Dr. Lansuangla Tzudir, chief editor and publisher of Heritage Publishing House said, “This is not a random collection of data for the sake of doing research in order to get a PhD but his clarion call to embark on a journey of imagination exploring the dream and vision of self-determination from the perspective of a Naga man.”  

“One cannot ignore the commitment of the author to engage carefully with truth and reality as it and to raise the challenge of common humanity while giving space to collective voice and action,” she added.  

The idea of a constant journey is resonated through this book, agreed Dr. Barbora and the author engagement with diverse personality give its real meaning and profundity.  

But at the same time it questions how representative we are when confronted with question of solidarity and associating together at free-will and also “unmasked” the right to self determination from the cloak of militarization.         

The Naga Caravan and the question of the ‘other’

Later in an interactive session, the author along with Dr Tzüdir and Dr. Barbora discussed question and issues reflected in the book and its applicability to Naga context.  

How do we evolve the system of peace? How do we deal with contestation of the geo-political reality and the question of ‘others’ in our imagination? What kind of different imagination and political realities that we live with?  

To answer these queries, Dr. Barbora referred Seamus Heaney’s Nobel acceptance speech stating that as people coping with a new reality, the biggest challenge is to keep “Justice and reality in a single thought reality.”  

The dream of justice cannot be subsumed into the callousness of reality, he said alluding to Heaney.  

To me, Dr.
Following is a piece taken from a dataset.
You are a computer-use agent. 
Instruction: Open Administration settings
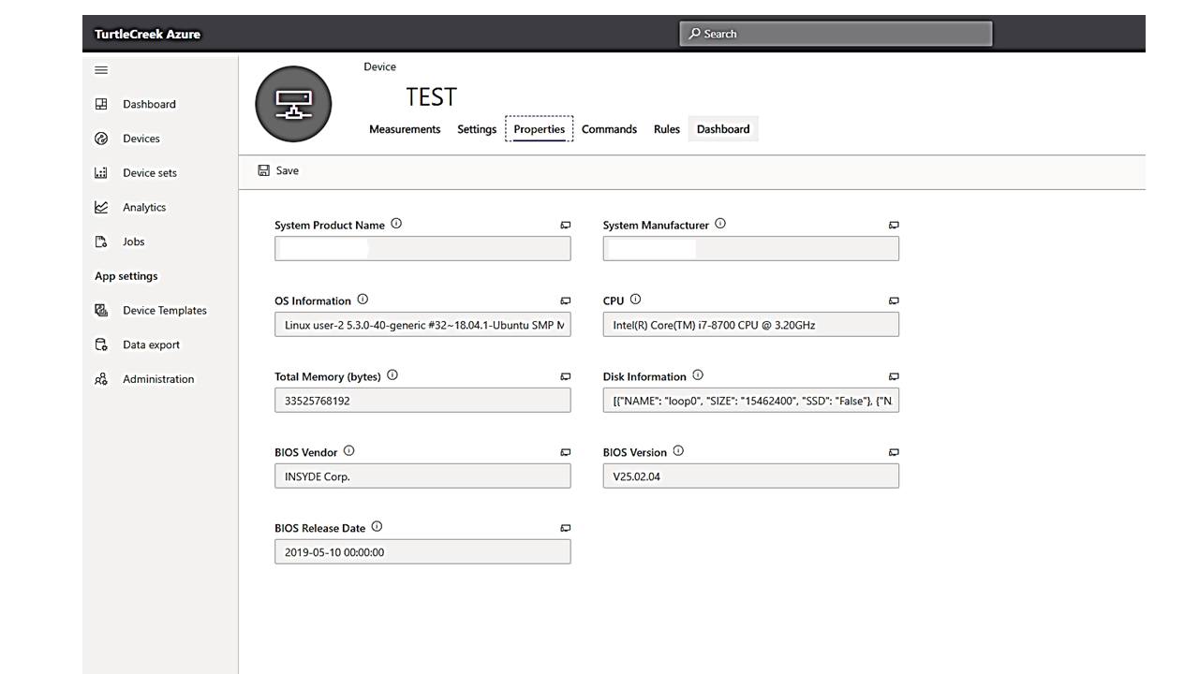pyautogui.click(x=157, y=379)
Longchari said, Nagas seem to experiencing something called “Exhausted Nationalism” – necessitating new pathway.  

The image of a bicycle wheel comes to my mind when we look Naga question, he said.  If peace process is the wheel - the centre is the hub connected to outer wheel with spokes.  
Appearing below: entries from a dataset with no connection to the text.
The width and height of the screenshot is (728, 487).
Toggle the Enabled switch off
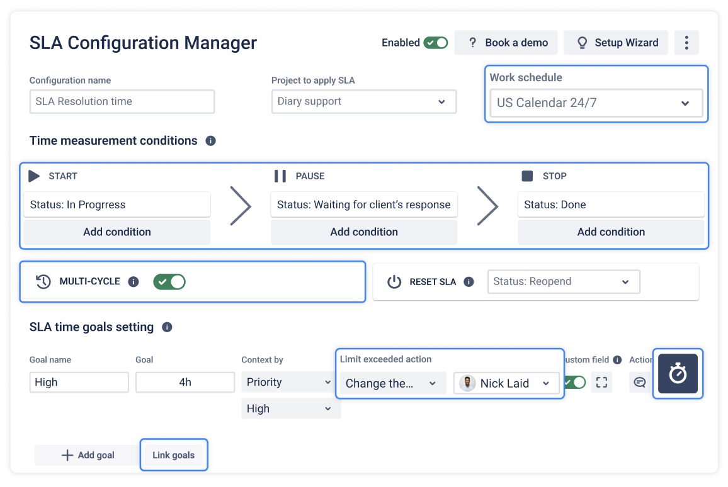436,43
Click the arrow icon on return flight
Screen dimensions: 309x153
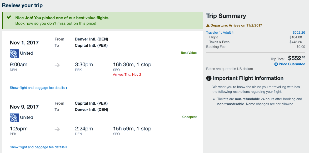[x=57, y=129]
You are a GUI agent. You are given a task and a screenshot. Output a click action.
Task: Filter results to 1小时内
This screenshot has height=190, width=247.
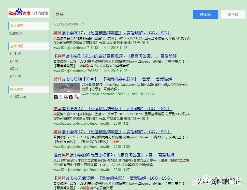(x=16, y=54)
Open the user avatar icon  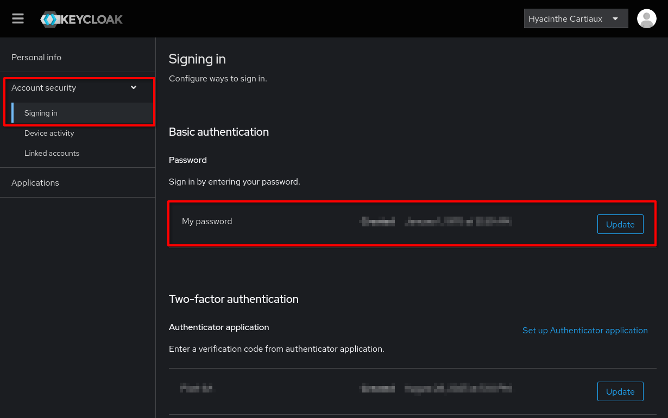646,18
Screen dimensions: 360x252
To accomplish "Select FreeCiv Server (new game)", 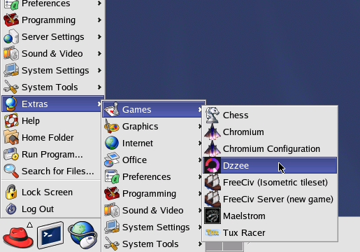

“We have to question whether the spoke is connected to the hub.  It seems the peace process has reduced to the hub. But for the hub to move, it must be connected to the wheel with spokes.”  

“These spokes - trust, healing, transparency, respect and so on and so forth - which connect hub to the wheel is slowly disappearing. We may come to a situation when it moves in opposite direction,” he added drawing analogy of recent Colombia peace process.

The panel agreed that a path can be found if we know who is writing the script of our imagination.  

For the Naga Caravan to move forward, ideological and philosophical framework has to be clear. Naga should write their own story, a story before the colonial narratives and a story transcending the colonial framework, Dr. Longchari opined.  

“We overcome to transcend understanding of cultural other and embrace the idea of shared humanity.”  

Joining the debate, Rev. Dr. Wati Aier said that the book is call to get away from idealism, deconstruct and imagined a new reality devoid of the “seduction of tribeness.”  

Self-determination is a historical de-facto, but it should not be at the expenses of others, he reiterated.  

On his part, Dr. Longchari said that the book is a work in progress. 

“Rip it apart, refine it and engage in constructive conversation. My hope is to provoke you to ask question and thinks outside the box and challenge the common narratives and re-imagine the idea of self determination.”  

In his concluding remark, Dr. Pangernungba Kechu of Oriental Theological Seminary, who was chair for the day maintained that the book is “groundbreaking” in a sense that it challenges the narratives of peacebuilding of ‘power that be” and confront us to find way of expressing JustPeace through Self-determination.